Work order:
Print the data exactly as it appears, keeping every word.

Dataset excerpts:
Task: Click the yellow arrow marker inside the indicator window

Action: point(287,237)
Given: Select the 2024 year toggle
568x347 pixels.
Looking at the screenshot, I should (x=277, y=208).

Response area:
Task: Click the yellow arrow marker inside the indicator window

Action: point(287,237)
Given: Select the 2024 year toggle
568x347 pixels.
Looking at the screenshot, I should (x=277, y=208).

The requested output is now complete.